> **Exercise prompt**
Restate the listing below word for word, and leave its pictures behind.

> **Records for the exercise**
··········

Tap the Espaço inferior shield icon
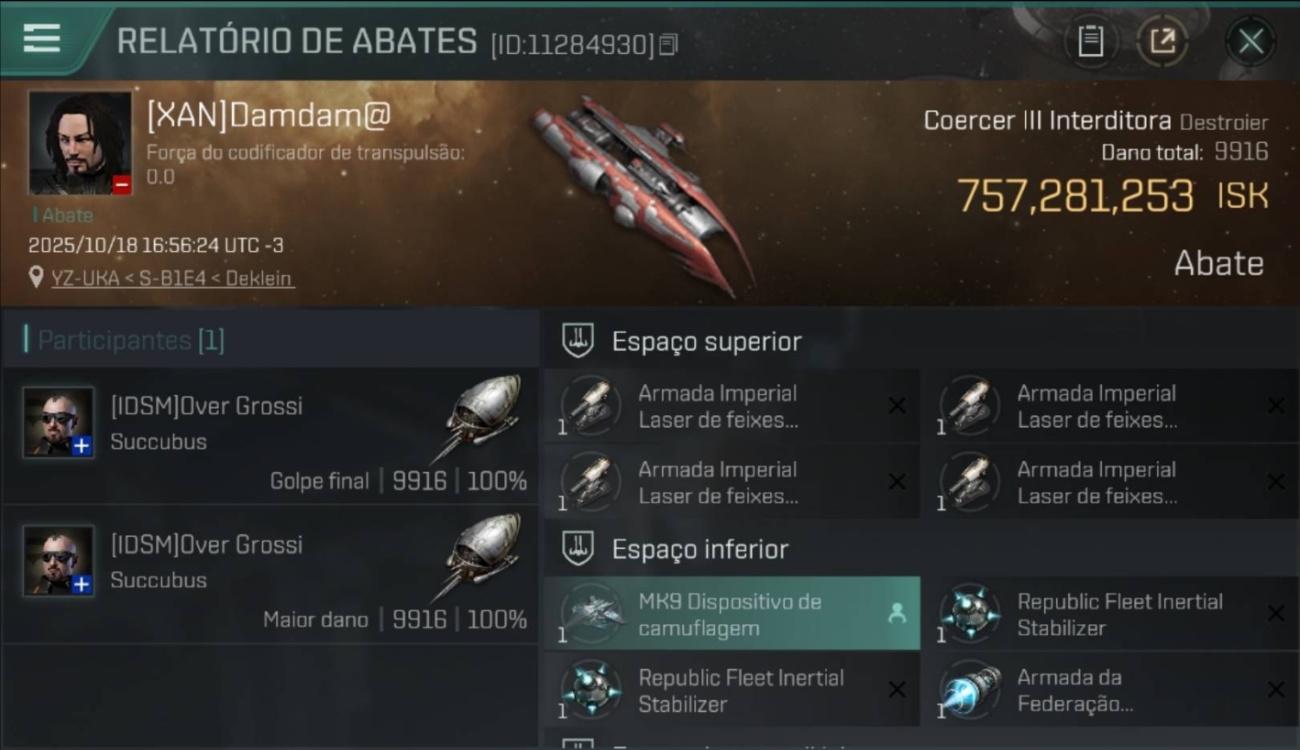 578,548
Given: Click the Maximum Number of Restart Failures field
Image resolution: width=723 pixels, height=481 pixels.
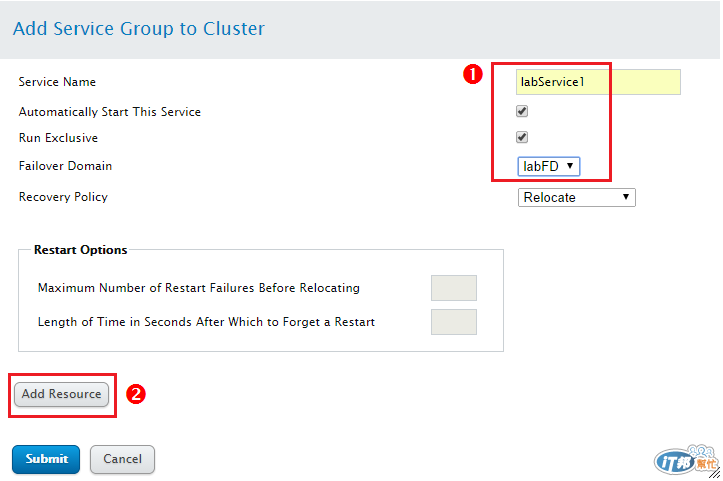Looking at the screenshot, I should click(453, 288).
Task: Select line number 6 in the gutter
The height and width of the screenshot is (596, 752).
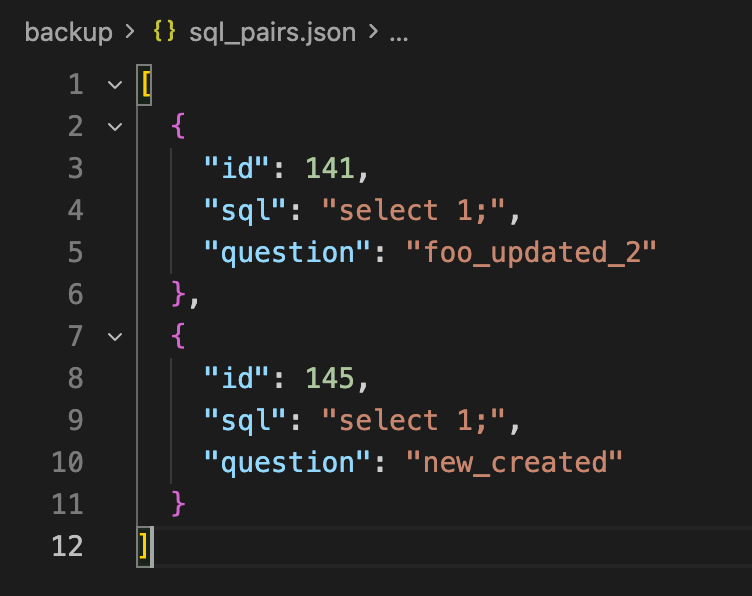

··········

> **Result of this task**
Tap the Espaço inferior shield icon
 578,548
Given: Click the Maximum Number of Restart Failures field
Image resolution: width=723 pixels, height=481 pixels.
Looking at the screenshot, I should click(453, 288).
Task: Select line number 6 in the gutter
The height and width of the screenshot is (596, 752).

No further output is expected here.